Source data
******

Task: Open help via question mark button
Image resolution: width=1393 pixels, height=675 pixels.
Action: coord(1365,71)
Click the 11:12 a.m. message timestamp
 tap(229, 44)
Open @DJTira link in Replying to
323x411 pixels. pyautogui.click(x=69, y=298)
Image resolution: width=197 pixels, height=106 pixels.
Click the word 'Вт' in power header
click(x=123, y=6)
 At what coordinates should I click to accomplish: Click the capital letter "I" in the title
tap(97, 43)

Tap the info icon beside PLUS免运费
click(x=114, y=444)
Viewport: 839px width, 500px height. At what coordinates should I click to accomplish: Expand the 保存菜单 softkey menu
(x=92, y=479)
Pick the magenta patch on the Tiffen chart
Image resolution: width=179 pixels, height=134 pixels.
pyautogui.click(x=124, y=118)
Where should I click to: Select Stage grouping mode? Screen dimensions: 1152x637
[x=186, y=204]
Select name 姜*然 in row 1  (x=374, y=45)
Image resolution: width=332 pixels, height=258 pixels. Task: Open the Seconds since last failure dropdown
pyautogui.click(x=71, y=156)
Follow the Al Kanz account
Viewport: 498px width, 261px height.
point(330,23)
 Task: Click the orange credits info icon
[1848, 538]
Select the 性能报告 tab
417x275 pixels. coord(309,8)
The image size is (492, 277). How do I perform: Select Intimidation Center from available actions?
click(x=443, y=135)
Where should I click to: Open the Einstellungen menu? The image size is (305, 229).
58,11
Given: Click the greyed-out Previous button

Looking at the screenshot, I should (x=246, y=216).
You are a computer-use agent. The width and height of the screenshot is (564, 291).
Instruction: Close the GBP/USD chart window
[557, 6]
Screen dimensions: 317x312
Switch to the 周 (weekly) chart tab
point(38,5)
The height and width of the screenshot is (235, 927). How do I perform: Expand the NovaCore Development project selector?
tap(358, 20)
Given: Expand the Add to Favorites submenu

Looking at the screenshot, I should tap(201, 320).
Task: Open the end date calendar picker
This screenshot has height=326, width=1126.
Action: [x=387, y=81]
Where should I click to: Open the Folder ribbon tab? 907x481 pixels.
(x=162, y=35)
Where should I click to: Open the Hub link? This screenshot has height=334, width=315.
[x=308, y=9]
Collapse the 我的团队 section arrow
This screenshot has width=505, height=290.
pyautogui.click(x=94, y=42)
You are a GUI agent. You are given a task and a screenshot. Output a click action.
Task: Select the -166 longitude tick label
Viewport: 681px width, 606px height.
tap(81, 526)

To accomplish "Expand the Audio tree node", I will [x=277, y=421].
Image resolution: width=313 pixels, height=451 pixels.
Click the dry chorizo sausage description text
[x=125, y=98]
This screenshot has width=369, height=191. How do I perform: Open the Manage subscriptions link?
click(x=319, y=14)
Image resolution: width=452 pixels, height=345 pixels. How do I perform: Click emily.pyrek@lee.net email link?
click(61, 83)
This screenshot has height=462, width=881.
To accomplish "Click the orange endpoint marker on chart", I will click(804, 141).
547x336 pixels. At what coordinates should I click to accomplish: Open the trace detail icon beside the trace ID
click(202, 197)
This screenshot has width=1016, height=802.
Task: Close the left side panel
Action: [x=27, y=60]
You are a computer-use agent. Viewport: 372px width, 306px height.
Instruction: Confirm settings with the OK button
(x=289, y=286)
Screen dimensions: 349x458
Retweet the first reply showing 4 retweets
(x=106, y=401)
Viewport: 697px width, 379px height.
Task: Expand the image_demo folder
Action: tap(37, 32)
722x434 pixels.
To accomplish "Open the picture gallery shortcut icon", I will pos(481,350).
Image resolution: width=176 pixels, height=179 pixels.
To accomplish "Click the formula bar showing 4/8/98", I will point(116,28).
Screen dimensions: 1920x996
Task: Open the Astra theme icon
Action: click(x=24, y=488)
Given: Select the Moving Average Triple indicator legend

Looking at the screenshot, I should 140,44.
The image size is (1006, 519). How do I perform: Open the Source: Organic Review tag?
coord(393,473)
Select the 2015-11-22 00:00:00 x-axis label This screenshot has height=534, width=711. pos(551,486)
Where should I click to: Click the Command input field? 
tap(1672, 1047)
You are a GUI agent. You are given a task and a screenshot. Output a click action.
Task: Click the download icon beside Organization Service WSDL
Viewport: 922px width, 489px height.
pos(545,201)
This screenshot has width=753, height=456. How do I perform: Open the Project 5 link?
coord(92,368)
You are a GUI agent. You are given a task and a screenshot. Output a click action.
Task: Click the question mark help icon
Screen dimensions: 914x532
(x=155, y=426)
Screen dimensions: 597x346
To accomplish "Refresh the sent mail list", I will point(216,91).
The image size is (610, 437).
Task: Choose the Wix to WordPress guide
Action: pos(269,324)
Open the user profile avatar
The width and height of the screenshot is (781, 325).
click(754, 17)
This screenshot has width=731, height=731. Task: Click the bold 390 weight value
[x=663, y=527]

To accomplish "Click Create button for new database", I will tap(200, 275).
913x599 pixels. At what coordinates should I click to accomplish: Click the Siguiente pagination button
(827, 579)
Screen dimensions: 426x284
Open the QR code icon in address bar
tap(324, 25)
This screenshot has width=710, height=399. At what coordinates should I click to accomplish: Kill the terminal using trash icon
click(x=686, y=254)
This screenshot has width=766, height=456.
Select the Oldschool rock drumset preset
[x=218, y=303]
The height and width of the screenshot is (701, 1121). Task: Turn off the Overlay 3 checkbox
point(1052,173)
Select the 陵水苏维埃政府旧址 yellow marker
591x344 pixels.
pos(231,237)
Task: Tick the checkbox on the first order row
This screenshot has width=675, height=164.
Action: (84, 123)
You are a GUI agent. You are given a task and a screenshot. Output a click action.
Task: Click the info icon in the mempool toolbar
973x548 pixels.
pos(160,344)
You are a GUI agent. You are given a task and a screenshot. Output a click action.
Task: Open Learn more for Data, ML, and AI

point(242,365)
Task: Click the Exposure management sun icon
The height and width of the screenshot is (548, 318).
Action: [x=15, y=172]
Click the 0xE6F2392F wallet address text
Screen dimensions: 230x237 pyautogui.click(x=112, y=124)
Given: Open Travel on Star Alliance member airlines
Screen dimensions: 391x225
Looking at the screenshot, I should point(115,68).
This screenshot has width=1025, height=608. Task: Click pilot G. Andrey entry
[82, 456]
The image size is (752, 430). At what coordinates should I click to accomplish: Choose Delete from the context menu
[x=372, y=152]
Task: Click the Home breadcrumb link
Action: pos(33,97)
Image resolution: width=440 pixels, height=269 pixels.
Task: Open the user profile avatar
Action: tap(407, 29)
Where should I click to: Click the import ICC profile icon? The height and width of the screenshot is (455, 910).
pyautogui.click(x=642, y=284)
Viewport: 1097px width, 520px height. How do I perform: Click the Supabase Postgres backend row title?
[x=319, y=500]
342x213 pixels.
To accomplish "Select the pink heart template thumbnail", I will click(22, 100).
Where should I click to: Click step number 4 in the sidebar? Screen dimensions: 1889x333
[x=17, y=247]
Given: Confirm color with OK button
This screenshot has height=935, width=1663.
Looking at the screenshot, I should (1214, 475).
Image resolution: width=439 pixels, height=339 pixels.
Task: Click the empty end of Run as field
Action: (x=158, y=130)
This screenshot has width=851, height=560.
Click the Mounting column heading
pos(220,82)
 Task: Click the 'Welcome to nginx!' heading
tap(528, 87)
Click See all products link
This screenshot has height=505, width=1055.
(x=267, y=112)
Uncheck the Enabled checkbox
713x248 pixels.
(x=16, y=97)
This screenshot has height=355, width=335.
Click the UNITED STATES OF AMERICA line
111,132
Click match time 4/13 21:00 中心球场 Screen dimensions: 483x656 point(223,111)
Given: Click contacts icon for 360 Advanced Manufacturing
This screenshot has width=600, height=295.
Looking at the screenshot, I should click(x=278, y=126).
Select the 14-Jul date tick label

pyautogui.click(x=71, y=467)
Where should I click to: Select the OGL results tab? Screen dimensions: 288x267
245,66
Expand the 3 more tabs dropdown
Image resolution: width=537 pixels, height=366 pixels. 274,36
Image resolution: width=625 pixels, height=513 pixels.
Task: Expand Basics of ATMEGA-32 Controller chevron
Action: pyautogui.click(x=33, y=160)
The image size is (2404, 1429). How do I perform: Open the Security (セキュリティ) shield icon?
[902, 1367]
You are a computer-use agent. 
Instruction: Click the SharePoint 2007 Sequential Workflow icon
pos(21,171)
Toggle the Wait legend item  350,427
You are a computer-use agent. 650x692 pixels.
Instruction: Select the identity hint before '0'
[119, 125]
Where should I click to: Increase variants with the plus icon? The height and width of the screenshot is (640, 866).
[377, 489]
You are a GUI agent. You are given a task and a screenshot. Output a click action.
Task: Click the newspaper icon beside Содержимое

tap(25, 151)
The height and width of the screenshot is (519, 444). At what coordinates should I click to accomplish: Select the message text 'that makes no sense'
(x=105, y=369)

******

■ What to produce
Rewrite everything from the line containing "Click match time" down to the end of the source data, substituting "Command" for "Instruction" and leaving the rest unchanged.

■ Result
Click match time 4/13 21:00 中心球场 Screen dimensions: 483x656 point(223,111)
Given: Click contacts icon for 360 Advanced Manufacturing
This screenshot has width=600, height=295.
Looking at the screenshot, I should click(x=278, y=126).
Select the 14-Jul date tick label

pyautogui.click(x=71, y=467)
Where should I click to: Select the OGL results tab? Screen dimensions: 288x267
245,66
Expand the 3 more tabs dropdown
Image resolution: width=537 pixels, height=366 pixels. 274,36
Image resolution: width=625 pixels, height=513 pixels.
Task: Expand Basics of ATMEGA-32 Controller chevron
Action: pyautogui.click(x=33, y=160)
The image size is (2404, 1429). How do I perform: Open the Security (セキュリティ) shield icon?
[902, 1367]
You are a computer-use agent. 
Command: Click the SharePoint 2007 Sequential Workflow icon
pos(21,171)
Toggle the Wait legend item  350,427
You are a computer-use agent. 650x692 pixels.
Command: Select the identity hint before '0'
[119, 125]
Where should I click to: Increase variants with the plus icon? The height and width of the screenshot is (640, 866).
[377, 489]
You are a GUI agent. You are given a task and a screenshot. Output a click action.
Task: Click the newspaper icon beside Содержимое

tap(25, 151)
The height and width of the screenshot is (519, 444). At what coordinates should I click to accomplish: Select the message text 'that makes no sense'
(x=105, y=369)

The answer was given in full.